重组人胰岛新生相关蛋白的表达、纯化及免疫活性研究

摘要 目的：对胰岛新生相关蛋白（Islet neogenesis associated protein ,INGAP）进行表达、纯化，并检测其免疫活性。方法： INGAP基因片段插入表达载体pET22b(+)，在E.coli BL21(DE3)中表达。包涵体经洗涤并用8M尿素溶解，Heparin Agrose亲合柱层析为第一步纯化，Superdex75凝胶过滤层析作为第二步精细纯化，HPLC测定INGAP蛋白的浓度，将纯化的INGAP蛋白经注射途径免疫家兔，制备兔抗INGAP血清，采用免疫双扩、ELISA及Western Blot分析INGAP的免疫活性。

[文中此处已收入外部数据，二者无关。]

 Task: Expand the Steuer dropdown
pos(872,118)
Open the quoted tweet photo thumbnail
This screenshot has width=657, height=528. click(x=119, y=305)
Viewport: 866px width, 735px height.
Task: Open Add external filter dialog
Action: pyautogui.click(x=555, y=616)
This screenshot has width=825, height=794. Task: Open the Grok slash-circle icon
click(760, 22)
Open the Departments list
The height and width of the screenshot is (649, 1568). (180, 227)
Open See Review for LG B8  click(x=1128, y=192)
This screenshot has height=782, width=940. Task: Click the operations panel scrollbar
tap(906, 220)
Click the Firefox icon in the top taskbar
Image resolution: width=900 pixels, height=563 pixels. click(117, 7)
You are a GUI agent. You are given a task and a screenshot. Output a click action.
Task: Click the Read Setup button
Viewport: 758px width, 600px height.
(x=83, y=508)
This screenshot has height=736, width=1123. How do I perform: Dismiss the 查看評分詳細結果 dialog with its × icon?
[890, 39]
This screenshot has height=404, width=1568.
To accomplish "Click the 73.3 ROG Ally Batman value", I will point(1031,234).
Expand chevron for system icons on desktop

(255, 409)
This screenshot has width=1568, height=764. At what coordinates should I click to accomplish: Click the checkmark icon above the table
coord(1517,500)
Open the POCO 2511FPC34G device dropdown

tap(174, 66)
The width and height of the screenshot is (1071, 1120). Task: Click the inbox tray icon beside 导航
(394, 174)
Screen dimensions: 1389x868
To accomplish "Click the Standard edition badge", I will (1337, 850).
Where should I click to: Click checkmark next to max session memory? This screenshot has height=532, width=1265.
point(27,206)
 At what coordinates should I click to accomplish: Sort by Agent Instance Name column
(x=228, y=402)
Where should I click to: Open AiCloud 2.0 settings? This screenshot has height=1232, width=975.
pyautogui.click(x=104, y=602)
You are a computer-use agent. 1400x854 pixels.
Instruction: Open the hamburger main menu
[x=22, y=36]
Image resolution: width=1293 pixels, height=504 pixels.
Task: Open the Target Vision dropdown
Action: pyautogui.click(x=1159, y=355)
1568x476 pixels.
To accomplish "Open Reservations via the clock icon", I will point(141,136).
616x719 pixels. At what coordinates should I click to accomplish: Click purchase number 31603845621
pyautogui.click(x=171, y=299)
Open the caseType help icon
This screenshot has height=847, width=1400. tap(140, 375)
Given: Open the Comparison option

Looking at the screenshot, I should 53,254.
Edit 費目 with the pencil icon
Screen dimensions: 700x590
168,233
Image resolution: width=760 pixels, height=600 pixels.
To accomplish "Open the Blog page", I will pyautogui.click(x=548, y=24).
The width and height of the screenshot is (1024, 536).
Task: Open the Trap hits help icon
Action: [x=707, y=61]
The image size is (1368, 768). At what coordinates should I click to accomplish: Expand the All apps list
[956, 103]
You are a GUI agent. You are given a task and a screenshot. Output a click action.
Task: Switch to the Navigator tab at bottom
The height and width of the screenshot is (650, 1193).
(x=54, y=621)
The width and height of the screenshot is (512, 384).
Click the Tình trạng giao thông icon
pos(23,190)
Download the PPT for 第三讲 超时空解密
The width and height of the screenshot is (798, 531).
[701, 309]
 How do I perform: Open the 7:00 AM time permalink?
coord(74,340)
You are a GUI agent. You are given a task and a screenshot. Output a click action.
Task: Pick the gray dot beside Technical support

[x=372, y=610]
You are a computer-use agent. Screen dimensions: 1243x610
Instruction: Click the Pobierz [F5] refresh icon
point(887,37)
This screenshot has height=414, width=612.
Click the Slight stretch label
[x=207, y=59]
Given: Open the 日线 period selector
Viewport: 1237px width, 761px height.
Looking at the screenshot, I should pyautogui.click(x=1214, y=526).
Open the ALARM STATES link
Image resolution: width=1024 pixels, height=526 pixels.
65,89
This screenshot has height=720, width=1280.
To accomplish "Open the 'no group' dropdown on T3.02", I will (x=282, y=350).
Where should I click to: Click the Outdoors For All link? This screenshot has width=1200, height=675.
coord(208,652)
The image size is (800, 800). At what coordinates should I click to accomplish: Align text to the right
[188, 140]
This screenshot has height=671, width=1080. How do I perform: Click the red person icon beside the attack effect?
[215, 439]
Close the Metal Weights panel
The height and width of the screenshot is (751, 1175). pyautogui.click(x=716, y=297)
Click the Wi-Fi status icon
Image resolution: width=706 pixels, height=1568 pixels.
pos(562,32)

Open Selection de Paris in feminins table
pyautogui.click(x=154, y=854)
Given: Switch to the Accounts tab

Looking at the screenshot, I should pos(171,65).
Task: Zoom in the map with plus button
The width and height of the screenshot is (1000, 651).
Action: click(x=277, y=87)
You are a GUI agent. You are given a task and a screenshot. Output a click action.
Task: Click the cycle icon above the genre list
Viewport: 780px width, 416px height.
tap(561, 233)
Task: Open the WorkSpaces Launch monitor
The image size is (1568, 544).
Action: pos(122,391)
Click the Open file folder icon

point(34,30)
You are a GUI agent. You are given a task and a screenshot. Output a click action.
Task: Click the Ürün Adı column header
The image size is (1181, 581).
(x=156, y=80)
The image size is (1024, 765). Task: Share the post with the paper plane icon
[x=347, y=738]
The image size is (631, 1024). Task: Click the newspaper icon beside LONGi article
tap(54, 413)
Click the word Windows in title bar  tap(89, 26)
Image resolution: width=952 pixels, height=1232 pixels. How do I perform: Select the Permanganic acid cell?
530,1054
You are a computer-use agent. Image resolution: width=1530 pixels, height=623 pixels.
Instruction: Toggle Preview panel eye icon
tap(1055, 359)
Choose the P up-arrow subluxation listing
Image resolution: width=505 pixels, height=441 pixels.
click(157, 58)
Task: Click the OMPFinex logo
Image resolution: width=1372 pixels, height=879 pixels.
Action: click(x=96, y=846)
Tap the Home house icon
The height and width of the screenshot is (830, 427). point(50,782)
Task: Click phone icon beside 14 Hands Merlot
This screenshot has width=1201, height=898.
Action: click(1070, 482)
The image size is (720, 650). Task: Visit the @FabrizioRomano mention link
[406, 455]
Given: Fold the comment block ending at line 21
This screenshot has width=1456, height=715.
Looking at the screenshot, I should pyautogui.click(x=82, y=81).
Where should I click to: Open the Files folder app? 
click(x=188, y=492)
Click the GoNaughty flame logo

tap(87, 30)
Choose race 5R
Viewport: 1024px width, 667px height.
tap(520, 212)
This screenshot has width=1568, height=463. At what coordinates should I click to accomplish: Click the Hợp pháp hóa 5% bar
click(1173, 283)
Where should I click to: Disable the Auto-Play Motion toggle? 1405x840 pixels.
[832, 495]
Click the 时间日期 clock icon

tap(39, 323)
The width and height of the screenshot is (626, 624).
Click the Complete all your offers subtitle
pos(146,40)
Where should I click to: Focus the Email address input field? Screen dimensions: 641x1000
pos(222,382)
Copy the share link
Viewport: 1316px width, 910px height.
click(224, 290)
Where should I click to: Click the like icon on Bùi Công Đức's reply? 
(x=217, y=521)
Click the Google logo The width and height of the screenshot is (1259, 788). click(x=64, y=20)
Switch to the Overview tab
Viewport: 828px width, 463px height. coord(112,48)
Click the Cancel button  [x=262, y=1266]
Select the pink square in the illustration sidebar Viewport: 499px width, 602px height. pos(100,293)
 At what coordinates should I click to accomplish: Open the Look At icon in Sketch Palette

结果INGAP以包涵体形式表达，表达产量高达总菌体蛋白的40%左右,经Heparin Agrose亲合柱层析和凝胶过滤层析二步组合纯化目的蛋白，经HPLC测定目的蛋白的最终纯度为98.81%，表达及纯化的INGAP具有良好的免疫活性。

The expression with purification and the immunological activity study of recombine islet neogenesis associated protein in human

The gene of human Islet neogenesis associated protein (INGAP)was amplified with RT-PCR and cloned into prokaryotic expression vector pET22b( ).INGAP was expressed in the E.coli BL21(DE3) and purified by affinity chromatography and gel filtration chromatography.The inclusion bodies of the expressed protein were extracted and dissolved in 8mol/L.The heparin Agrose affinity chromatography was used to separated the desired protein,and the further purified protein was obtained by the Superdex75 the gel filtration chromatography.The purified INGAP protein immune the rabbits by injection,and the polyclonal antibody against INGAP protein was prepared.The immunological activity of expressed and purified LexA protein was detected by ELISA ,and Western blot.The result showed that the INGAP was accounted for about 40 % of the total bacteria protein.The final purity of the INGAP was 98.81%,which was determined by the HPLC.The expressed and purified LexA protein had satisfactory immunological activity,which was confirmed by immunodiffusion and ELISA.